As part of the MiCCur project (Microbial Consortia for enhanced Copper Recovery), the researchers aim to develop special processes to accelerate the slow leaching of copper from chalcopyrite. Earlier work has shown that certain types of bacteria inhibit the process, while others accelerate it. In MiCCur, biological tricks will now be used to boost precisely those microbial consortia that are particularly good at releasing the copper. The team has already been able to show, for example, that a higher salt content inhibits the growth of undesirable bacteria. The scientists also plan to alter the ways in which the bacteria communicate with each other.
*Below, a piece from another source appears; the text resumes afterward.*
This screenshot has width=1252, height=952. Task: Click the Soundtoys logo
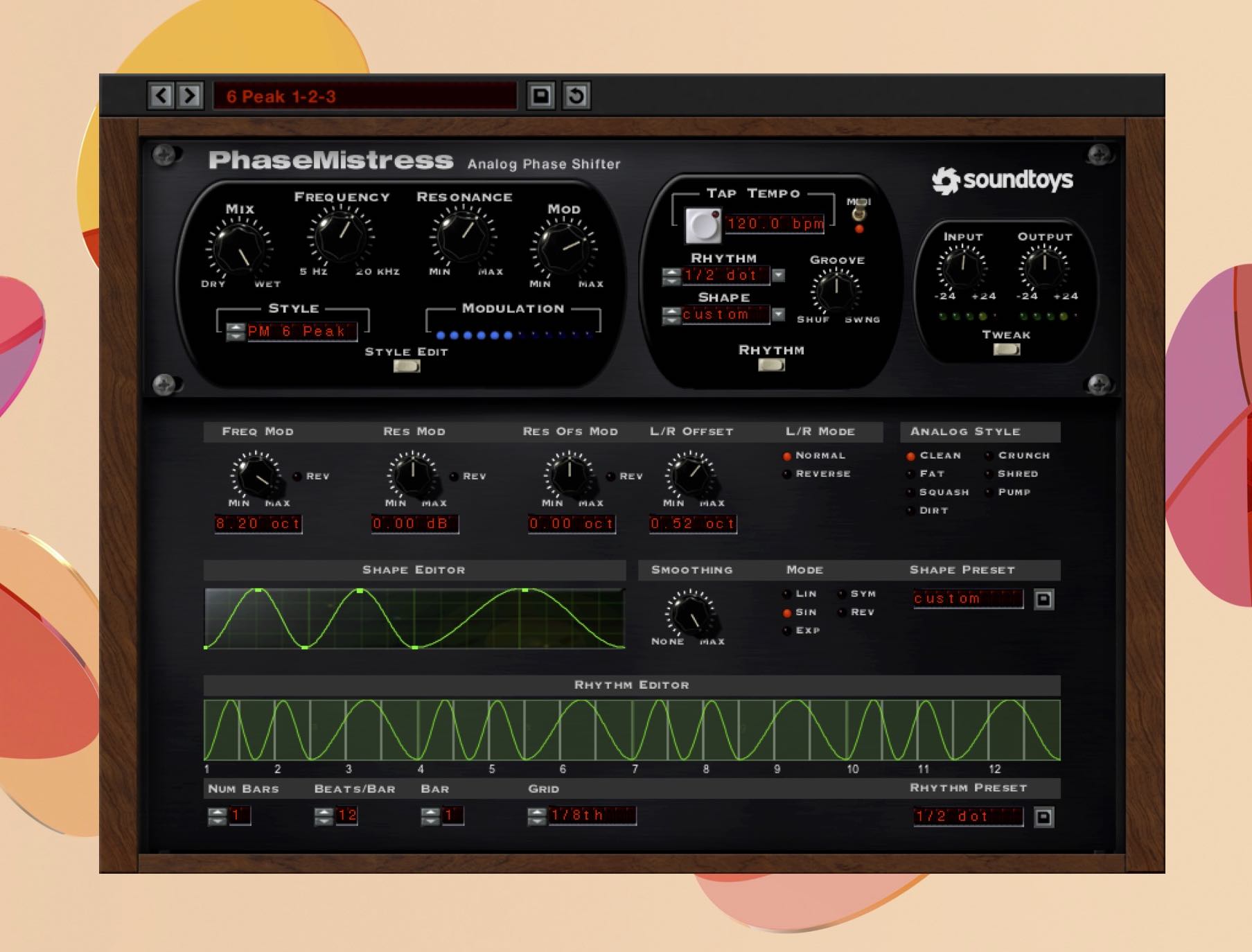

They intend to use certain substances that are used by the bacteria as language - similar to animal pheromones.

As part of MiCCur, the improved process will not only be tested on laboratory scale. To show that the newly developed process can in fact be used on an industrial level, the team is collaborating with the Coyancura Mine in Chile. There, the optimised microbial communities can be tested on a pilot scale bioheap. A special feature of the research project is that each step is to be investigated using biological procedures. In this way, the scientists want to understand how exactly the microbial consortia works.

In this project, G.E.O.S. will be processing the leaching liquids and separating the valuable metals, especially copper, but also by-elements such as silver, nickel and cobalt. Furthermore, all technical, economic and ecological issues regarding the leaching processes will be jointly coordinated by G.E.O.S.. Last but not least, the project serves to promote international cooperation. Latin America - in this case represented by Chile- as well as South Africa and Europe are cooperating to make raw materials available to the global market that were previously almost impossible to exploit. At the same time the aim is to significantly reduce the ecological footprint.